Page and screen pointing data
******

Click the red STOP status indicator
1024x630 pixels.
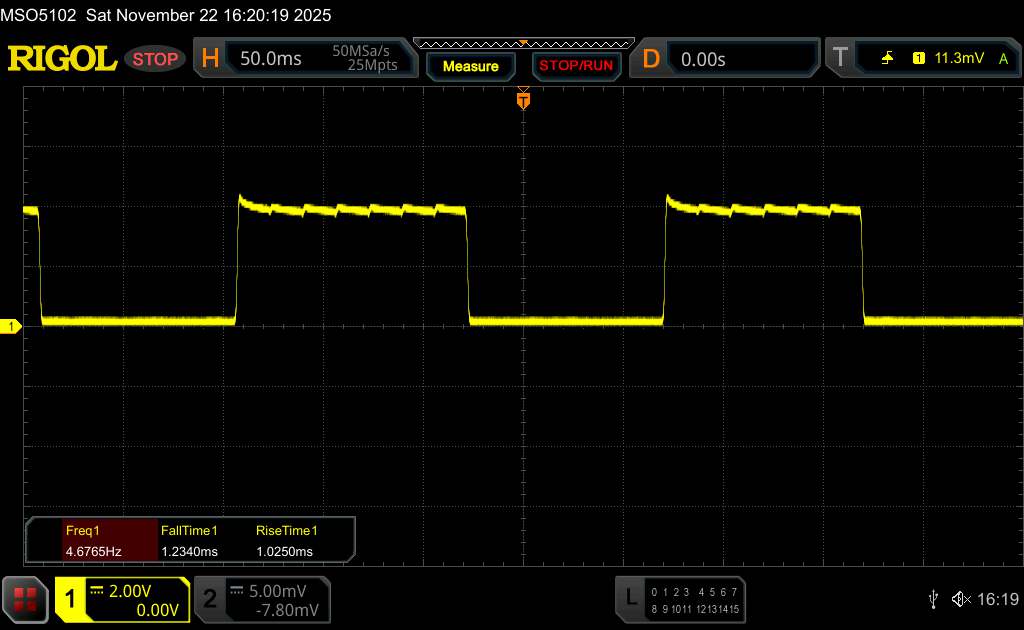pos(157,59)
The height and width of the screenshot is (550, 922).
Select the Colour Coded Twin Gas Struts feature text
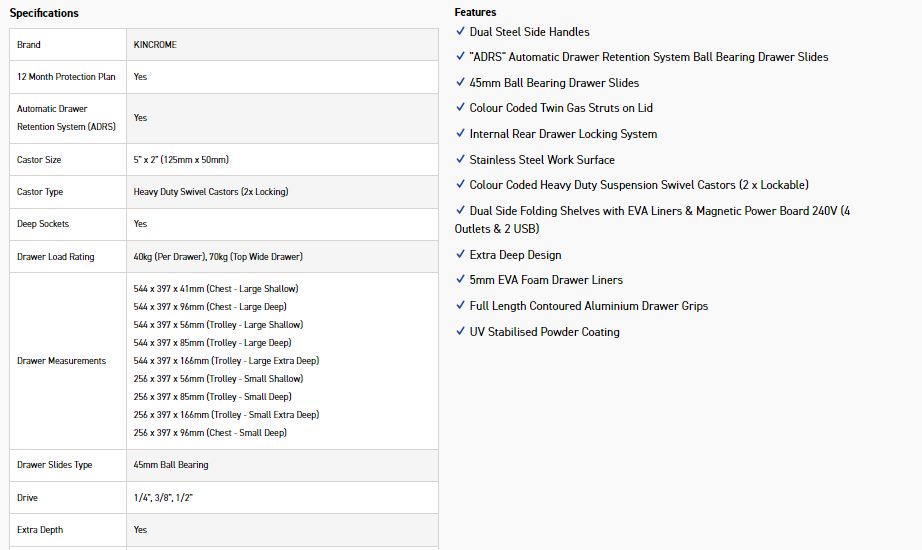point(561,108)
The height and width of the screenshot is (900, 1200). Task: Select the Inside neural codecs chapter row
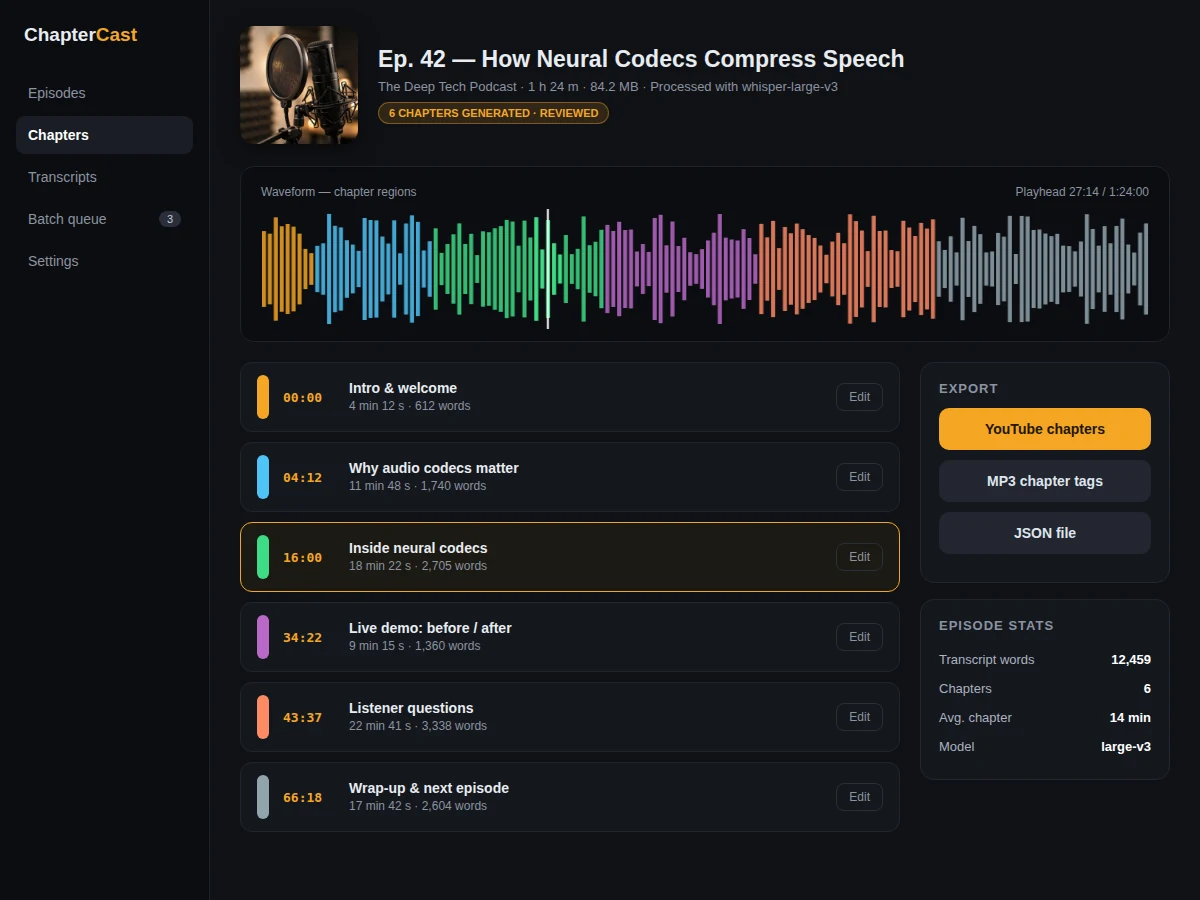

******

**To do**
How many lines of the entries contain the word "height"? Case counts, so reply with the number alone.

**The output**
2